Vergleichen lohnt sich

Schutz vor Risiken: So finden Ärzte die passende Berufshaftpflichtversicherung

Der Markt für die Berufshaftpflichtversicherungen für Ärzte ist ziemlich undurchsichtig. Es gibt große Schwankungen bei den Prämien für die Berufshaftpflicht, allerdings auch bei den Leistungen, die Ärzte im Falle eines Schadens abrufen können. Worauf Sie bei Ihrer Absicherung achten müssen, erfahren Sie im folgen Ratgeber.

Ärzte sind verpflichtet, eine Berufshaftpflichtversicherung abzuschließen. Den passenden Schutz für den Beruf zu finden, ist aber leider gar nicht so einfach: Unübersichtliche Bedingungen kennzeichnen die Arzthaftpflicht-Police. Kommt ein Patient zu Schaden, müssen die Versicherungen renommierter Gesellschaften auch nicht unbedingt die besten sein. Mittelgroße Versicherungen mit Gruppentarifen können vor allem für Freiberufler durchaus mehr leisten. Der Kunde hat aufgrund der vielen Angebote allerdings kaum die Chance für einen objektiven Vergleich der Berufshaftpflichtversicherungen bzw. ihrer Leistungen. Viele Ärzte greifen deshalb auf die Hilfe eines Versicherungsmaklers zurück.

Freiberufler müssen selbst eine Berufshaftpflicht abschließen

Doch auch bei dessen Auswahl ist Vorsicht geboten: Einzelvermittler dürfen nur die Tarife ihres Hauses verkaufen, Mehrfachagenten und Makler haben bessere Vergleichsmöglichkeiten. Doch auch hier müssen Sie davon ausgehen, dass die Berufshaftpflicht bevorzugt wird, von der auch der Makler am meisten profitiert.
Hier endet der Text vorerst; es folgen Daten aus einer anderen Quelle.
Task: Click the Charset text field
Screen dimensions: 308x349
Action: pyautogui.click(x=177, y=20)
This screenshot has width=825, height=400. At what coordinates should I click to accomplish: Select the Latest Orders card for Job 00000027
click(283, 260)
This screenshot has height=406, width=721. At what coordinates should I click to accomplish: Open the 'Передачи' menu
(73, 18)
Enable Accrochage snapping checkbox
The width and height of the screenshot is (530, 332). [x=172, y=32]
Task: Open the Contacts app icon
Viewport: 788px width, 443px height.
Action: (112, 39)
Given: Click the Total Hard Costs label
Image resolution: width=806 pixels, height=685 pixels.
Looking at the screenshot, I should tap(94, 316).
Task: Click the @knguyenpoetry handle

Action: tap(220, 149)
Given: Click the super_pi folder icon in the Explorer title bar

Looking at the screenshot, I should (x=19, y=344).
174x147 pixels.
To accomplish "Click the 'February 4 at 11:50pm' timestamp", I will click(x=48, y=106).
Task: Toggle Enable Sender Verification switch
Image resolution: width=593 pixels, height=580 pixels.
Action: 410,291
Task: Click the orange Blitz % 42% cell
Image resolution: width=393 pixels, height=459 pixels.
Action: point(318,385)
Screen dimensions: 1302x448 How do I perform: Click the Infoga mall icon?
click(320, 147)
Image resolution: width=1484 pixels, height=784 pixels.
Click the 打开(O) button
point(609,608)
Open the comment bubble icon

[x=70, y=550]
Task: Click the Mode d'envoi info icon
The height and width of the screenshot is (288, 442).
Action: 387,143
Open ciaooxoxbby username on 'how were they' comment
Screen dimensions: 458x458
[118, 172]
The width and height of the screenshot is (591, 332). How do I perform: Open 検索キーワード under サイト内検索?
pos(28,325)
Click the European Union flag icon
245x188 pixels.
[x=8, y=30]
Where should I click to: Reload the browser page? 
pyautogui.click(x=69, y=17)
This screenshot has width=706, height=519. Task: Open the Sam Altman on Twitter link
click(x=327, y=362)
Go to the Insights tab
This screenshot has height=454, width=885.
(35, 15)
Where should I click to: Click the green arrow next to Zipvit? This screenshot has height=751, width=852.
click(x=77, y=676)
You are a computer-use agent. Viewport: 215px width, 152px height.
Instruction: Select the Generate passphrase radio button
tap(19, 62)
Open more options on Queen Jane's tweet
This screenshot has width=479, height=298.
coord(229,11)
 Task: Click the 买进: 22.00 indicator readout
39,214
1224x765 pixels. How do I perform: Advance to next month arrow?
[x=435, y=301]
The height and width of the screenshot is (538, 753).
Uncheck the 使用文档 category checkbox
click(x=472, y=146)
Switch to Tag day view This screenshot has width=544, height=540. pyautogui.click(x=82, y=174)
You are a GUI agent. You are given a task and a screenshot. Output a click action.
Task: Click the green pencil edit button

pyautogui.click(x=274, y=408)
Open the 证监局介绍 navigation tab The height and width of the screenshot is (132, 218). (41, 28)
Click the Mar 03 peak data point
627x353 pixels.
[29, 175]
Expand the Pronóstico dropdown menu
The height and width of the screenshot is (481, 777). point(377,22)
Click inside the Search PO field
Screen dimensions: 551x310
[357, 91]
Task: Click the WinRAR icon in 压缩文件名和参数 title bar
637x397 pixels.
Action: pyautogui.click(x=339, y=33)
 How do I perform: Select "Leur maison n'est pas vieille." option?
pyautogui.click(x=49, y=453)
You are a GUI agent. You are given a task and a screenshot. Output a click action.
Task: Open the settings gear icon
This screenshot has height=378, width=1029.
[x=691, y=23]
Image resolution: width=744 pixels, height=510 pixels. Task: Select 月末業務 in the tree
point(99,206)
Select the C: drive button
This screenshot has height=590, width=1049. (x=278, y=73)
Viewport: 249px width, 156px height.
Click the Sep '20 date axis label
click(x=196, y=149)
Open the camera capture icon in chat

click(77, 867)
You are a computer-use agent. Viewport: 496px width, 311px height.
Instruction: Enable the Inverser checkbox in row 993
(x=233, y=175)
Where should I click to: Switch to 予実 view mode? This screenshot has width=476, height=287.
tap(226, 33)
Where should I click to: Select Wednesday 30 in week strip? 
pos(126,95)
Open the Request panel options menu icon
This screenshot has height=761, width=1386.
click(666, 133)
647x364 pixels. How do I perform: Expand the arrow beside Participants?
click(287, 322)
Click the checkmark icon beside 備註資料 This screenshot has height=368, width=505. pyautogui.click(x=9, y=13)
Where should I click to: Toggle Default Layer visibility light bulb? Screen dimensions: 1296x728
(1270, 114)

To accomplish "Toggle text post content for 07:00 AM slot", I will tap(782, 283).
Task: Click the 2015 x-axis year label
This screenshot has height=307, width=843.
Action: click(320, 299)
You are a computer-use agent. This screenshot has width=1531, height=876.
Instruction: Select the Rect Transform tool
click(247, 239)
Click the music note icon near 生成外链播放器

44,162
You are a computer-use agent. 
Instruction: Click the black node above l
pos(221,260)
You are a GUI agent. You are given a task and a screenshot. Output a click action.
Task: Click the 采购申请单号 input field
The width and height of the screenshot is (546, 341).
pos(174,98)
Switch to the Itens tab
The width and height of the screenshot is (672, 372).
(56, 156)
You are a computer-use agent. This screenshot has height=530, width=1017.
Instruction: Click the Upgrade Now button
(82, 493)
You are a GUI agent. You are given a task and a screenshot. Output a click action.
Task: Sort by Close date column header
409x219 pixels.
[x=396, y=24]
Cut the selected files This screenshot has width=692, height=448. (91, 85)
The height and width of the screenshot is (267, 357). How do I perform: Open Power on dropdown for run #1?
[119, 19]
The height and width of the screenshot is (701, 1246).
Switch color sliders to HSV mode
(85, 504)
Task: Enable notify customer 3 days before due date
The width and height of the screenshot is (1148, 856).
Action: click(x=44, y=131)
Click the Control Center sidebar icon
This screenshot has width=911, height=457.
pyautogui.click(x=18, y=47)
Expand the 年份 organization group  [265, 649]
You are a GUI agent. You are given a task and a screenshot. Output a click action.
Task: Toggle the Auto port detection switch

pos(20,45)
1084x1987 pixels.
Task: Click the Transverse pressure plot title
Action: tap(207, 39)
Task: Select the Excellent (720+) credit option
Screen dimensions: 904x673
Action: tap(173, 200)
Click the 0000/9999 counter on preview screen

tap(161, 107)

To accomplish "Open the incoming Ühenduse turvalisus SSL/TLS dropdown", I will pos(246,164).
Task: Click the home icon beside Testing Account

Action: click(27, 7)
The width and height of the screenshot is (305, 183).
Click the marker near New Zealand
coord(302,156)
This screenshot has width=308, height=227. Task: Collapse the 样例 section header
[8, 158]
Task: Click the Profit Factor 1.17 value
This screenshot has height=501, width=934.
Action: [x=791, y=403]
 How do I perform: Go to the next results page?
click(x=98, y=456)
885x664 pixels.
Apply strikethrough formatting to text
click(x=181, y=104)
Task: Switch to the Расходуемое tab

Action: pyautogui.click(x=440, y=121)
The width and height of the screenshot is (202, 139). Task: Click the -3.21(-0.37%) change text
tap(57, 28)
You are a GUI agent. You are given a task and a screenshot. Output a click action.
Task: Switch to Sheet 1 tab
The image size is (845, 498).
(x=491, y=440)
Reine Beitragsvergleiche der Haftpflichtversicherung haben indes begrenzen Aussagewert. Dies gilt auch für die Berufshaftpflicht für Internisten. Denn die Tücken der Versicherung liegen auch hier im Detail. Der Kunde muss den Versicherungsschutz deshalb genau prüfen, sonst sind negative Überraschungen im Falle eines Schadens vorprogrammiert. Die eine Versicherung versichert Mietsachschäden bis zu einem Schaden von 200.000, der andere bis 500.000 Euro. Der eine begrenzt mitversicherte Geräte, der andere nicht. Einmal sind angestellte Mediziner beitragsfrei in die Berufshaftpflicht eingeschlossen, mal müssen sie zusätzlich versichert werden.

Risiko möglichst gut abdecken

Die Deckungssummen der Berufshaftpflichtversicherung stellen die höchstmögliche Schadensersatzzahlung je Einzelfall dar. Für alle auftretenden Fälle eines Jahres wird die Deckungssumme jeweils maximiert. Bei einer Deckungssumme von beispielsweise drei Millionen Euro und einer dreifachen Maximierung würden also zusammen bis zu neun Millionen Euro Schadensersatz für alle auftretenden Schadensfälle geleistet werden.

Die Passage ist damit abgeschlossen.